Summarization method 100 includes step 101, of generating alternative strings of text based on each sentence from a plurality of sentences from a group of documents; step 103, of selecting one or more of the alternative strings of text based on one or more criteria indicating the strings of text to be representative of the content of the group of documents; and step 105, of providing a summary of the group of documents wherein the summary comprises the one or more selected strings of text. These steps are elaborated in some additional detail below. The steps of this illustrative embodiment are representative and not exclusive, and other embodiments may include other steps or aspects of or variations on these steps.
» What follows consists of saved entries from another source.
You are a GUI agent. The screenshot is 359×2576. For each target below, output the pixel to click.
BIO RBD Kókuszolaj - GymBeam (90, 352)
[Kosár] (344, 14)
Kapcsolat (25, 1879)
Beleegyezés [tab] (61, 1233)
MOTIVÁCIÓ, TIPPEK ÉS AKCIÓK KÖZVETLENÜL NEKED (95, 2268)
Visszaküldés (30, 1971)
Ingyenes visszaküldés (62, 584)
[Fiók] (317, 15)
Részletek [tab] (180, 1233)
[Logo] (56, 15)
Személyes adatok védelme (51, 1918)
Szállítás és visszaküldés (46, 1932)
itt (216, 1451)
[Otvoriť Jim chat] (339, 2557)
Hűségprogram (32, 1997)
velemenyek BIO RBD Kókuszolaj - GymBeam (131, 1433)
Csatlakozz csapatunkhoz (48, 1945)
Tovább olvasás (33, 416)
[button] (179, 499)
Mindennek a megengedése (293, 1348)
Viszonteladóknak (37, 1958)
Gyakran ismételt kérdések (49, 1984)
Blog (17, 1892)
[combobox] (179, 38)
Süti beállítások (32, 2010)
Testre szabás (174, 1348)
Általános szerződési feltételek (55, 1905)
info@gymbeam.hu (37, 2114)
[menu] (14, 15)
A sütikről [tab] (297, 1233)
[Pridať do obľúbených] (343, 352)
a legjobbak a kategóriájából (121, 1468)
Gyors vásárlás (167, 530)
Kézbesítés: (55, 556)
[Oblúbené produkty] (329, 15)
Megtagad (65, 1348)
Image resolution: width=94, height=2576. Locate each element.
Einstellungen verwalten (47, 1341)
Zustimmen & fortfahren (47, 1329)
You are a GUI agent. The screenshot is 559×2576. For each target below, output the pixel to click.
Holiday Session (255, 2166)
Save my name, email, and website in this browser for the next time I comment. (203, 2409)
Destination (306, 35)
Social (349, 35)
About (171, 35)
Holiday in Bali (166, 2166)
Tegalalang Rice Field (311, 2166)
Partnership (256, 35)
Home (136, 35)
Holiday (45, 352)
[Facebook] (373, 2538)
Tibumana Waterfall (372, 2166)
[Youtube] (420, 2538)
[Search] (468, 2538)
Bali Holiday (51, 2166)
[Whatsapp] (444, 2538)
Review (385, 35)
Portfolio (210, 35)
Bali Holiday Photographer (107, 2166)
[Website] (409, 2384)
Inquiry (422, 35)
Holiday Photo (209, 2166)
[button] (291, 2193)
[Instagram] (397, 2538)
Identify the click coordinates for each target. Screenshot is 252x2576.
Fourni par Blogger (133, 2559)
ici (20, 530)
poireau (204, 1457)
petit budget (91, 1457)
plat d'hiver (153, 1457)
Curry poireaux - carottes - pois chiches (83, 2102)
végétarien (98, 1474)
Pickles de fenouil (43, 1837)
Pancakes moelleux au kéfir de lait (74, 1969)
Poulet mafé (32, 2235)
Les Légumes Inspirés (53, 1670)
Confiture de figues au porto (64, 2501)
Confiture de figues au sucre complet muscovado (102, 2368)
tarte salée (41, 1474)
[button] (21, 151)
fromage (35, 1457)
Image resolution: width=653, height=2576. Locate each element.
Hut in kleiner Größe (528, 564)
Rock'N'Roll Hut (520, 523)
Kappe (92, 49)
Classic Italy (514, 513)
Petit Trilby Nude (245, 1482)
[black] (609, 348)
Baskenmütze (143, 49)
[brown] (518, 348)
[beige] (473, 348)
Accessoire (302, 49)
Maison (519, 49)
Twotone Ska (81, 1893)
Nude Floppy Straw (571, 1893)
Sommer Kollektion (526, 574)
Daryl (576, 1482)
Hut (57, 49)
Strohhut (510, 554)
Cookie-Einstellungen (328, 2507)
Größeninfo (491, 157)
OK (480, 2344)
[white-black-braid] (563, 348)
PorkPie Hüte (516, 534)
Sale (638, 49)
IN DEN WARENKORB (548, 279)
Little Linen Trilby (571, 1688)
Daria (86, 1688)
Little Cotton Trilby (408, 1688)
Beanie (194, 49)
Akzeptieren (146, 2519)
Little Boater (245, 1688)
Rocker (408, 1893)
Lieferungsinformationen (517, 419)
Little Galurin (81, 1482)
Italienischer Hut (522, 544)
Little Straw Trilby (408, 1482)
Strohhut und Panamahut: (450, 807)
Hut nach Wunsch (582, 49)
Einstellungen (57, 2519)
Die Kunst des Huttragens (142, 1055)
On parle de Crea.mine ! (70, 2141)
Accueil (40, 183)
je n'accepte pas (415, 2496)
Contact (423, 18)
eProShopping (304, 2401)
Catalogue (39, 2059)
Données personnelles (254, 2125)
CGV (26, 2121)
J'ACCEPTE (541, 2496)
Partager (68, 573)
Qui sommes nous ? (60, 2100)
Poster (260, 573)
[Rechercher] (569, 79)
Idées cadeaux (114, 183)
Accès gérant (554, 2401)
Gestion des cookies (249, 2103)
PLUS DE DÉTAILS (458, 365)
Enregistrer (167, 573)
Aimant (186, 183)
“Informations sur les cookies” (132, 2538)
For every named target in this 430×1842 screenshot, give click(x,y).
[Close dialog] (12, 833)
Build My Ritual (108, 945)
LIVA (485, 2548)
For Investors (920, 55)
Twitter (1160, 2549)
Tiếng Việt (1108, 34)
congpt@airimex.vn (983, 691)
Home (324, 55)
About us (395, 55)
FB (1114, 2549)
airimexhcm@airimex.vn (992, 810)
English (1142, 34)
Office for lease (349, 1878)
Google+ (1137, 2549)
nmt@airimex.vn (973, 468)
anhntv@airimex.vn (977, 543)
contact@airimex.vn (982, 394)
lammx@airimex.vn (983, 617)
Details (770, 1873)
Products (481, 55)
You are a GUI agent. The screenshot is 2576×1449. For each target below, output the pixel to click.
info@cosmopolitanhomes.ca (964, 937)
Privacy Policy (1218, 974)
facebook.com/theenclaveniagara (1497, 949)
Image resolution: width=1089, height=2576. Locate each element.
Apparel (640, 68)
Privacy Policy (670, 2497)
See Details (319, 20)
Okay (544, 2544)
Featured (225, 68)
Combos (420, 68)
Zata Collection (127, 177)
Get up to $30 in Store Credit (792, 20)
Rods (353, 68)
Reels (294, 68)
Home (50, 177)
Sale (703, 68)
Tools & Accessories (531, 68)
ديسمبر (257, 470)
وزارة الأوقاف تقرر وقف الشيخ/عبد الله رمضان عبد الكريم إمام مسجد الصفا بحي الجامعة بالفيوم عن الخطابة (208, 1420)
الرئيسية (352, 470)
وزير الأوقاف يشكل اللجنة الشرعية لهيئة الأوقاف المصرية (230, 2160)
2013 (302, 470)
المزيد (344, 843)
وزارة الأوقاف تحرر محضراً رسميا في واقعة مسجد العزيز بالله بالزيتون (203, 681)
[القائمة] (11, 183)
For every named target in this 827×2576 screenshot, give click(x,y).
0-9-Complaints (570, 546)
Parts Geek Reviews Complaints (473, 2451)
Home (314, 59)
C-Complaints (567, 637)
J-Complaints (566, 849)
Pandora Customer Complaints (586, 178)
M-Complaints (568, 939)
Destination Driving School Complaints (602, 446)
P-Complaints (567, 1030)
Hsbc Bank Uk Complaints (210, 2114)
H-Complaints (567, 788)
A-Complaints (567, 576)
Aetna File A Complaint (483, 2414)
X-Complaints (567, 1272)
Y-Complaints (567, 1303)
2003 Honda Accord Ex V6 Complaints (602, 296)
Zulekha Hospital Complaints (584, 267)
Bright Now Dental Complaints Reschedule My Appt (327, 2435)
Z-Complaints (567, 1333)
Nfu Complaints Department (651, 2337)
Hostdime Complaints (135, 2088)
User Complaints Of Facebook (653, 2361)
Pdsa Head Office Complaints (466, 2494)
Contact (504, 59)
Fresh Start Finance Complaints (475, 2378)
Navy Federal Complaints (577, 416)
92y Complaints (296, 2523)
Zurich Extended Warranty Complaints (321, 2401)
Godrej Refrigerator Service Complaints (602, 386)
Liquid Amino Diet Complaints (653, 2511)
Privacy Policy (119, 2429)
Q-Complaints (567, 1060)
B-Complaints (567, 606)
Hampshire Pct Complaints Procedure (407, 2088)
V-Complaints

Associated with step 101, a group of documents is first provided, and a plurality of sentences are selected from the documents. The group of documents may include, for example, text files, news articles, books, web pages, emails, blog posts, research articles, or any other type of documents. In one example of method 100, a user may explicitly select a group of documents to be collectively summarized. In another example, a software system may be programmed to automatically summarize a group of documents meeting pre-indicated criteria, whether at regular intervals or on irregular occasions, for example. For example, in various illustrative embodiments, a software agent may collect a group of documents such as all the articles in the proceedings of a conference, or a research article and all of its cited references, or all the comments to a blog post, or all the emails in an inbox within a certain date range and with a specified string of text in the subject or body, or all the news articles that contain a few keywords within a given date range. These are just a few illustrative examples of groups of documents that may be collected and acted upon to generate an automatic summary of the overall content of the collected documents.
Step 101 includes generating alternative strings of text based on each sentence from a plurality of sentences from a group of documents. That is, the plurality of sentences used may include a very small number of sentences selected out from among the documents, or may include all the sentences in all the documents in the group, or any other combination of some or all of the sentences found in the collected documents.
However many sentences from the documents are used, each of the selected sentences may then be used as the basis for generating one or more alternative strings of text, based on the original sentence. These alternative strings of text may include sentences, sentence fragments, clauses, phrases, words, or any other fragments selected or paraphrased from the original sentences. The variety of different strings of text based on the original sentences provides a greater variety of forms of the original content from which to choose, in subsequently selecting strings of text that are representative of the content and that may be included in the automatic summary. This may provide content for the summary that is more valuable and useful in summarizing the documents than if the summary content was selected straight from the original content, or from single forms of modification of the sentences from the original format.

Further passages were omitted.